İstanbul Büyükşehir Belediye Başkanlığı Ulaşım Danışmanı Prof. Mustafa Ilıcalı ile kentin bir numaralı ana arterini dolaşmış, bu en özenilmesi gereken yolun nasıl yanlışlarla dolu olduğunu görmüştük hani..
Karara da varmıştık. "Horozu çok olan yerde sabah geç olur.. İstanbul trafiğinin tonla sahibi olunca, kararlar gecikiyor, hatta hiç çıkmıyor" diye.. "Amerika'daki gibi bir Ulaşım Otoritesi gerek" demiştim ben..
"Bir sorumlu makam.. Öyle komite, komisyon falan yok. Karar alınınca anında uygulanacak.."
Hocam "Ben geçen dönem milletvekiliydim. Tam da bunu sağlayacak yasa teklifini Meclis'e verdim" dedi.. "İstanbul'a has bir Ulaşım Genel Müdürlüğü kurulacak, tüm yetkiler Genel Müdür'de toplanacaktı.."
Hemen köşeme yazdım. Meclis Başkanı M. Ali Şahin çok yakın, çok sevdiğim dostlarımdandı..

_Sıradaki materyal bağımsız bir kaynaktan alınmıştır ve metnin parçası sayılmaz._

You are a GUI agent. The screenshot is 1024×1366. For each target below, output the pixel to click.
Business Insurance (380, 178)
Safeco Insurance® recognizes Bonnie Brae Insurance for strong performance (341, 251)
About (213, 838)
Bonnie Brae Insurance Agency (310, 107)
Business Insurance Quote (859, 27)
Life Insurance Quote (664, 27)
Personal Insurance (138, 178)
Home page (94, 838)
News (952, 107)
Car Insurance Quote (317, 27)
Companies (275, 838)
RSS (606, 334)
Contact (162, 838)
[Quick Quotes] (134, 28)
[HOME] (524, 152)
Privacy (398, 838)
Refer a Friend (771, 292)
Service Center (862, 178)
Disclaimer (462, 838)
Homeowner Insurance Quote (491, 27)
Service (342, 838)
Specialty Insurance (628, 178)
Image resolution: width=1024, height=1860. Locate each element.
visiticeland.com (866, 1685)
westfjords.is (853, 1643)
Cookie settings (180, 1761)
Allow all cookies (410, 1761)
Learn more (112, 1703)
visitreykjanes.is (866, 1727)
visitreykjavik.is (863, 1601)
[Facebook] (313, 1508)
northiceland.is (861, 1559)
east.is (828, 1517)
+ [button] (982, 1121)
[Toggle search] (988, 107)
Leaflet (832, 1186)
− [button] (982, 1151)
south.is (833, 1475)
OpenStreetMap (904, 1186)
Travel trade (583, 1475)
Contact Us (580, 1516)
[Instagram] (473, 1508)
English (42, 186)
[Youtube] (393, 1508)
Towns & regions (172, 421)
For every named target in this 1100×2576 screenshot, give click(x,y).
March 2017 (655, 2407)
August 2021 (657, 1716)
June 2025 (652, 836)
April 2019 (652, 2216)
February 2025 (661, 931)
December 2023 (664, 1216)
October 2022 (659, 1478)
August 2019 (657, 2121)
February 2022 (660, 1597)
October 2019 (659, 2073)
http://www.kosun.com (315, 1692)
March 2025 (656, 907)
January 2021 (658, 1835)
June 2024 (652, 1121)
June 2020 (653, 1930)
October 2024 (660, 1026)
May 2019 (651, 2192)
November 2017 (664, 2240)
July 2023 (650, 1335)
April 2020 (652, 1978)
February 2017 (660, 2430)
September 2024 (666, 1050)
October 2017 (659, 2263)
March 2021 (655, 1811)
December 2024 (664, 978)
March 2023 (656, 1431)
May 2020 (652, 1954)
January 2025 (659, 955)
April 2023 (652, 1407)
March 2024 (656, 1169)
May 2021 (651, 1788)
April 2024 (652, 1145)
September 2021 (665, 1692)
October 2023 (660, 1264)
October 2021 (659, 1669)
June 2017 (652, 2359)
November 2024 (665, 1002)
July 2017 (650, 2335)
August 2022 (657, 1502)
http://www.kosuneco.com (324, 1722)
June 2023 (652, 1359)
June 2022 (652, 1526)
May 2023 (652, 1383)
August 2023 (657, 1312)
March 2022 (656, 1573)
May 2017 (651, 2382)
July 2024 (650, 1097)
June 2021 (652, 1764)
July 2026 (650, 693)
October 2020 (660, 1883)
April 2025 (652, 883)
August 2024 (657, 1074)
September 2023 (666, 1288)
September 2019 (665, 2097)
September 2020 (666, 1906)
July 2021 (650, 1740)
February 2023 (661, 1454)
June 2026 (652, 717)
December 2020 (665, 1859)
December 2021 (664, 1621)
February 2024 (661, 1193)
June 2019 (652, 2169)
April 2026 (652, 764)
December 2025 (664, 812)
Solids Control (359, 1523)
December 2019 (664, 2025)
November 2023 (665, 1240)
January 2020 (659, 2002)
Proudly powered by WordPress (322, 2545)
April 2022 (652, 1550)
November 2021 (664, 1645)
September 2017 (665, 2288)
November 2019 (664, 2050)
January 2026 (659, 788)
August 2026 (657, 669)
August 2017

Bizim pazar kahvaltılarına katılırdı, İstanbul'da oldukça.. Öylesi.. Meclis'e başkan olunca, gelemez oldu..
Dün bir mektup geldi, Başkan'dan.. Mektup hoş, içerik hüzünlü..
"Aziz Dostum" diyor, "Sayın Ilıcalı'nın kanun teklifi, bir yasama dönemi içinde sonuçlandırılamamış ve kadük olmuştur."
Bunun anlamı açık. Şu anda Meclis'te böyle bir teklif yok. Yeniden görüşülmesi için teklifin yeni dönemde yenilenmesi gerekiyor.
Yeni dönem de, dokuz ay sonra, yani haziranda bitiyor, vakit dar. Ama ümit var.
Başkan Şahin "Bu konuyu İstanbul milletvekilleri ile konuşacağım. Teklif yenilenirse, gündeme alınması için Danışma Kurulu'ndaki arkadaşları da yardıma davet edeceğim" diyor..
Yani Türkiye Büyük Millet Meclisi Başkanı, İstanbul Trafiği için elinden gelenden fazlasını yapmak için söz veriyor.
Gerisi İstanbul milletvekillerine kalmış..
70 vekilimizden bir tanesi, Meclis'te hazır teklifin altını yeniden imzalayıp Başkanlığa verirse, tamam..
Dilerim, bizimkiler Bodrum'un sorunlarına "Fransız" kalan Muğla milletvekillerine benzemezler.